I’ve made plenty of mistakes in my life. More than I care to admit, actually… and many that I wish I could take back. And while I wish it wasn’t so, I’m confident that I will make many more mistakes in the years to come.
The most troubling mistakes, the ones that tend to hurt the most, are the mistakes that have a significant, and sometimes, lasting impact on others. Sadly, I’ve made more than a few of those mistakes along the way. My mistakes have cost (the companies I worked for) time, money, momentum, and missed opportunities. My mistakes have hurt the people I worked with, and the people I love.
Let’s face it… we all make mistakes. It’s just a fact of life that we are going to mess up along the way… in our work, and in our personal lives. What’s most important is what we do about (and in response to) our mistakes.
I believe we are the sum total of our thoughts, decisions, actions, inactions… our accomplishments, and our mistakes. Unfortunately, it is human nature to give more thought and importance to negative experiences… especially ones that we feel personally responsible for. I believe this is why too many people end up feeling defined by their mistakes.

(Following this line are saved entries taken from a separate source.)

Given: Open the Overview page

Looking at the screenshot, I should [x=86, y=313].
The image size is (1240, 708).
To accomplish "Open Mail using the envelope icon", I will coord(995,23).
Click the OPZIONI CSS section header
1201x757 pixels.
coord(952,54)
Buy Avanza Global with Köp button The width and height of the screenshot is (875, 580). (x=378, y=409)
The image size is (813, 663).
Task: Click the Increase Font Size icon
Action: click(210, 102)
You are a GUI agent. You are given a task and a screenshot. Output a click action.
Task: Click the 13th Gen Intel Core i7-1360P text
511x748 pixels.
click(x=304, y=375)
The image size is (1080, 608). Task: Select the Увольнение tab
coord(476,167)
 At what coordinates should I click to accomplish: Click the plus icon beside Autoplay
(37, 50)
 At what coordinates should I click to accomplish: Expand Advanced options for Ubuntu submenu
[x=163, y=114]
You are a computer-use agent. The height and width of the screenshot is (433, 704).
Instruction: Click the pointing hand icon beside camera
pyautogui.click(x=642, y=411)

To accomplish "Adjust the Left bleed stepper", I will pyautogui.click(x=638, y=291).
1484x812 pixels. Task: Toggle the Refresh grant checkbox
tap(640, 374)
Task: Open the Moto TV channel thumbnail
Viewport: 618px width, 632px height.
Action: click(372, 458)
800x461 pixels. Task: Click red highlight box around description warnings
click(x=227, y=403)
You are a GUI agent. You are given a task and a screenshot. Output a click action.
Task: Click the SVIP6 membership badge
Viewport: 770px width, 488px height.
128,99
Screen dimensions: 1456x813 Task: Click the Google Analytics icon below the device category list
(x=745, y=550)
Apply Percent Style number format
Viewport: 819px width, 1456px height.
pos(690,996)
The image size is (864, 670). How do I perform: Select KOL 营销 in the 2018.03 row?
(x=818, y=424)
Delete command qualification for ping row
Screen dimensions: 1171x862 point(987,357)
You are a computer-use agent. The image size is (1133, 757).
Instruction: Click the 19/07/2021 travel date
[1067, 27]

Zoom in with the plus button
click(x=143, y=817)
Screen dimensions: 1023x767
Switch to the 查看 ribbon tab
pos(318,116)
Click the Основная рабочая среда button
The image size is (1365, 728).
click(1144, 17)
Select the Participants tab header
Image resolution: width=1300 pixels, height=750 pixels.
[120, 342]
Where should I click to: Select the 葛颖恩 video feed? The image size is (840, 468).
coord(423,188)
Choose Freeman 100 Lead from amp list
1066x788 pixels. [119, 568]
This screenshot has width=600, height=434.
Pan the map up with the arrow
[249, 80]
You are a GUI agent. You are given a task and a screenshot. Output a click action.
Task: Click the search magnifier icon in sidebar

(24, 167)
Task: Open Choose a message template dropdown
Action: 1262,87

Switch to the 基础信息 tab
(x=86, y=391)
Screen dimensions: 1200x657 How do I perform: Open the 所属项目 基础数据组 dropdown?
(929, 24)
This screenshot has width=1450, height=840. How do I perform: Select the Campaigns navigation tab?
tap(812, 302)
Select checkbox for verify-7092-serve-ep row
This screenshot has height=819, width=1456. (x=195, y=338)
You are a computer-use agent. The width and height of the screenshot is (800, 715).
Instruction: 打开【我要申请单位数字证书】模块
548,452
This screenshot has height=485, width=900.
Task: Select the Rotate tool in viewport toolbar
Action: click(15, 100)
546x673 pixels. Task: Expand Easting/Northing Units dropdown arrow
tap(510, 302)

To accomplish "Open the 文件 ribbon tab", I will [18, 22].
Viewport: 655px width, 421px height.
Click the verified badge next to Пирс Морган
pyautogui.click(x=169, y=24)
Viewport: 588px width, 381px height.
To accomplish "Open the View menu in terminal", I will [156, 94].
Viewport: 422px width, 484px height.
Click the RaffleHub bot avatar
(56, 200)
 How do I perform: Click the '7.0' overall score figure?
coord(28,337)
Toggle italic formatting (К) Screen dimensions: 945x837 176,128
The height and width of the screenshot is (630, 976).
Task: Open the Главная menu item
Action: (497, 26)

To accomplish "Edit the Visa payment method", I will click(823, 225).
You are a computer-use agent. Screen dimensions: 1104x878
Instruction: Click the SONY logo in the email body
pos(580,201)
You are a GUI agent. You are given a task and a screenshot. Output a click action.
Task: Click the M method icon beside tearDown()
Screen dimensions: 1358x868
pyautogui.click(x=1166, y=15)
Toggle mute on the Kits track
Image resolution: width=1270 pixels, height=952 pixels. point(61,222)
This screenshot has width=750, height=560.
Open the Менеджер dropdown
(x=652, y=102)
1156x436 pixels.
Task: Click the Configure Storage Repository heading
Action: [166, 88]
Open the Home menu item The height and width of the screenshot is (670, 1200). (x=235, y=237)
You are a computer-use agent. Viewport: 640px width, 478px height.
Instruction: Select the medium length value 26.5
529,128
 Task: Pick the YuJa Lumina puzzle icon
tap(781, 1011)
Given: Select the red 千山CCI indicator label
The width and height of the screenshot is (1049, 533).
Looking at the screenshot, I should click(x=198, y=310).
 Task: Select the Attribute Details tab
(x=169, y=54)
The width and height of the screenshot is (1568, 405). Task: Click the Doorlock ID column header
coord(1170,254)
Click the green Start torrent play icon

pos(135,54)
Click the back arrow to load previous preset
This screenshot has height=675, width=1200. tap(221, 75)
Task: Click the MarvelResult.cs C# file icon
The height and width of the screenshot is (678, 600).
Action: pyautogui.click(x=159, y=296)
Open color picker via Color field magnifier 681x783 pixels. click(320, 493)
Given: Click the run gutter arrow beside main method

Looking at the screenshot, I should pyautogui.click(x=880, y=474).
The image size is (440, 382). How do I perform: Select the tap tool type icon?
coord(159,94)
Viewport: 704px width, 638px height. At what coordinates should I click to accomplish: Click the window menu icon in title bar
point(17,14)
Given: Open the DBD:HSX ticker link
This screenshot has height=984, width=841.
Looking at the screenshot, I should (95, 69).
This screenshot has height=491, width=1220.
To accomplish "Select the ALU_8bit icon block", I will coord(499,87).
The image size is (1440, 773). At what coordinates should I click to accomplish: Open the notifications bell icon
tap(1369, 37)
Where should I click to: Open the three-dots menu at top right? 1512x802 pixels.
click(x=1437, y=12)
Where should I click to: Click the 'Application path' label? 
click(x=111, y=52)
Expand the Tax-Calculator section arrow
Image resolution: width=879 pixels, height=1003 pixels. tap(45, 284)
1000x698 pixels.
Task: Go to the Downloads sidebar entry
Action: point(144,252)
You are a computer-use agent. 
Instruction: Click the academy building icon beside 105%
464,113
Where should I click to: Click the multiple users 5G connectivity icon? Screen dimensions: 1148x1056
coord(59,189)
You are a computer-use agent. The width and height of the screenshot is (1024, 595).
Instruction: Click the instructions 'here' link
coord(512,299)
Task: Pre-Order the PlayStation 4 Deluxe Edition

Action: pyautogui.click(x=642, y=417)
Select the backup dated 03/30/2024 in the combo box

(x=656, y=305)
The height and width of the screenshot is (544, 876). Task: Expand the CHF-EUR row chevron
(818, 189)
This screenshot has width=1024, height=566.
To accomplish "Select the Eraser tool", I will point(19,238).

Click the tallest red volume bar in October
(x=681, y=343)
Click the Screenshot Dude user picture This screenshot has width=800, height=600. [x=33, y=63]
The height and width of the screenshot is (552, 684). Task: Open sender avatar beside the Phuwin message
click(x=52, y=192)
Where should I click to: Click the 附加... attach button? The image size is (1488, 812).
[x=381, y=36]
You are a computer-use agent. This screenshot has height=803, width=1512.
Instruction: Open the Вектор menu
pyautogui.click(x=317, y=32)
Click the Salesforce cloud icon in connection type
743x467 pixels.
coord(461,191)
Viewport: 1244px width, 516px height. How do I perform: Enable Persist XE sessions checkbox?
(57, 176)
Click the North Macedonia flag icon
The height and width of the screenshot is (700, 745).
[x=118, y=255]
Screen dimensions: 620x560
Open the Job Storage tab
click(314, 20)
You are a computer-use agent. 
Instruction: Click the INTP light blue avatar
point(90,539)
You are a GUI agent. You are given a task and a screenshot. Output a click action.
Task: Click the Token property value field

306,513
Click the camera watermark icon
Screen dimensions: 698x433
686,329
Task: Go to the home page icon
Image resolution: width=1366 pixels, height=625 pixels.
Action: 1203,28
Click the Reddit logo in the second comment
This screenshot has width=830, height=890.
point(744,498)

It seems that people who feel defined by their mistakes can’t move past the pain they have caused. They seem to not only carry that pain with them, they amplify it. People who feel defined by their mistakes tend to amplify these negative experiences in their lives and undervalue the many positive ones. Their confidence shrinks as the guilt they carry within them grows. The end result is a huge toll on both self-esteem and self-worth.
There is another way.
Dr. Christina Hibbert recently shared this distinction between self-esteem and self-worth. Self-esteem is what we think and feel and believe about ourselves. Self-worth is recognizing “I am greater than all of those things”. And for me, therein lies the key.
I do think it’s critically important for us to “own” our mistakes. Minimizing or dismissing our mistakes may not lead to us defining ourselves by our mistakes… but it may very well lead to others defining us by them… and, by our unwillingness to take responsibility for them.
When we “own” our mistakes, we acknowledge them, take responsibility for them, make efforts to address any damage done as a result of them, and learn from them. Let’s go a little deeper.
- Acknowledge our mistakes. This is tough.. and hugely important. We build trust with others when they see us clearly admit to our mistakes. We lose trust (and respect) when we point the finger at others or focus our energy on making excuses.
- Take responsibility for our mistakes. Beyond admitting to mistakes, we need to take responsibility for the impact of the mistakes. Rather than minimizing the impact or looking the other way, we need to lean in.
- Address the damage done by our mistakes. Once we understand the impact, we need to move forward in a manner that addresses the problems resulting from our mistakes. Apologies are sometimes enough. In other cases, we need to make concerted efforts to “right the wrong”.
- Learn from our mistakes. Mistakes often present some of the greatest learning opportunities. It’s important for us to invest the time and energy needed to understand what led to the mistake.
- Did we miss (or ignore) something?
- Did we not fully (enough) understand the risks associated with our words or actions?
- Did we act first… think later?
- Did we let emotion or pressure (perceived or real) from others unduly influence our decision?
Once we understand what led to the mistake, we have the opportunity to think about how we can prevent a similar mistake in the future. Beyond that, we may identify ways to handle things that we never considered (and may never have considered) if we had not made the mistake in the first place.
Once we “own” our mistakes… I believe we need to “let go” of them.
I’m not suggesting that we forget our mistakes. In fact, I don’t think we should. I do believe it’s important that we not dwell on our mistakes. By overcoming our natural tendency to focus on the negative, we can shift our focus… not away from the mistake… but beyond it. We can shift our focus to lessons learned, to personal growth, to new ways of thinking and responding, to a deeper understanding of ourselves, and to new levels of trust built with others.
When we own our mistakes and then choose to focus beyond them, we create the opportunity for our mistakes to refine us… rather than define us.